Put every line of data from the one containing "Select the Invoice" down through the one containing "Action: [x=152, y=257]" into a Markdown table with two columns, Row and Text. Give each line its own numbered row, and leave out any blank lines.
───
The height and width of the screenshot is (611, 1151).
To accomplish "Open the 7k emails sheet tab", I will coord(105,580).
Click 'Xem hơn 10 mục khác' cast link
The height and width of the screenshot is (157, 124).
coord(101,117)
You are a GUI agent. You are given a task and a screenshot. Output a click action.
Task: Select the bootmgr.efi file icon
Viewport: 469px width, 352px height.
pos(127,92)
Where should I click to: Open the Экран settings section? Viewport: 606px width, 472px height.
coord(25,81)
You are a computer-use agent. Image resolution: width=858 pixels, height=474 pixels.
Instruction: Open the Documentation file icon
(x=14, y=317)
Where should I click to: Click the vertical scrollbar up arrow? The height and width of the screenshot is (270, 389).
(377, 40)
───
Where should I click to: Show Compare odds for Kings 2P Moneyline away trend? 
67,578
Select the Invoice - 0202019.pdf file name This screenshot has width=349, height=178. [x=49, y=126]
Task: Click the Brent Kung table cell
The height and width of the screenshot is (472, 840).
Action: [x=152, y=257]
───
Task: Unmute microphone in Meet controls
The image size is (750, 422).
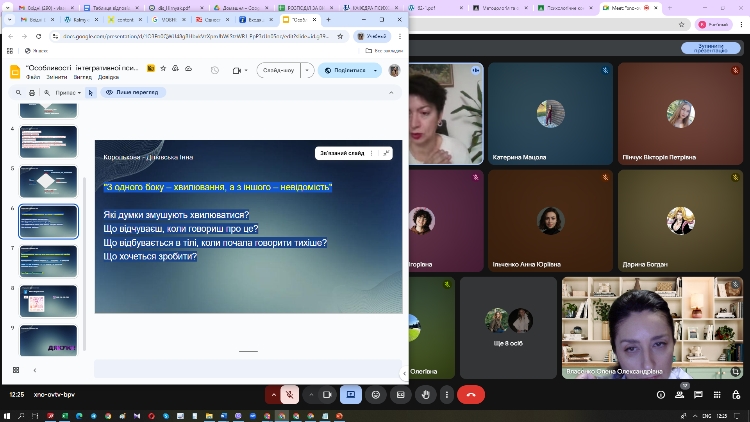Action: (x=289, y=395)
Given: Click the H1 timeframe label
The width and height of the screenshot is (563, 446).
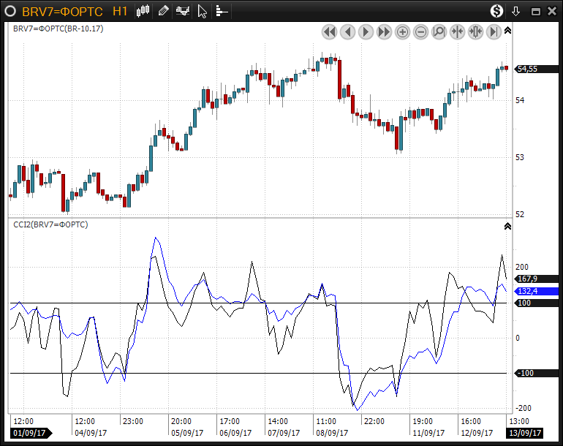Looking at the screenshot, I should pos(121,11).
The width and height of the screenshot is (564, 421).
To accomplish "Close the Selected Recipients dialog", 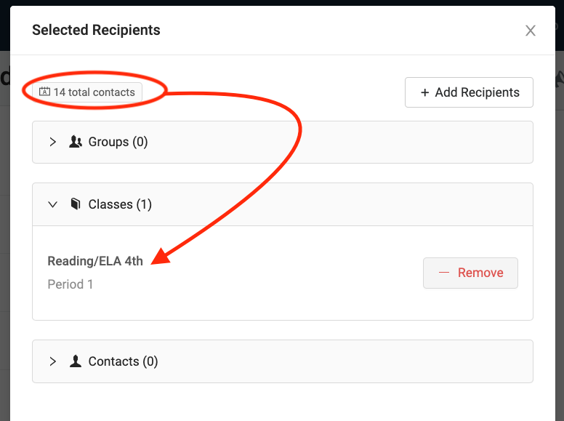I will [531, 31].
───
Answer:
| Row | Text |
|---|---|
| 1 | Select the Invoice - 0202019.pdf file name This screenshot has width=349, height=178. [x=49, y=126] |
| 2 | Task: Click the Brent Kung table cell |
| 3 | The height and width of the screenshot is (472, 840). |
| 4 | Action: [x=152, y=257] |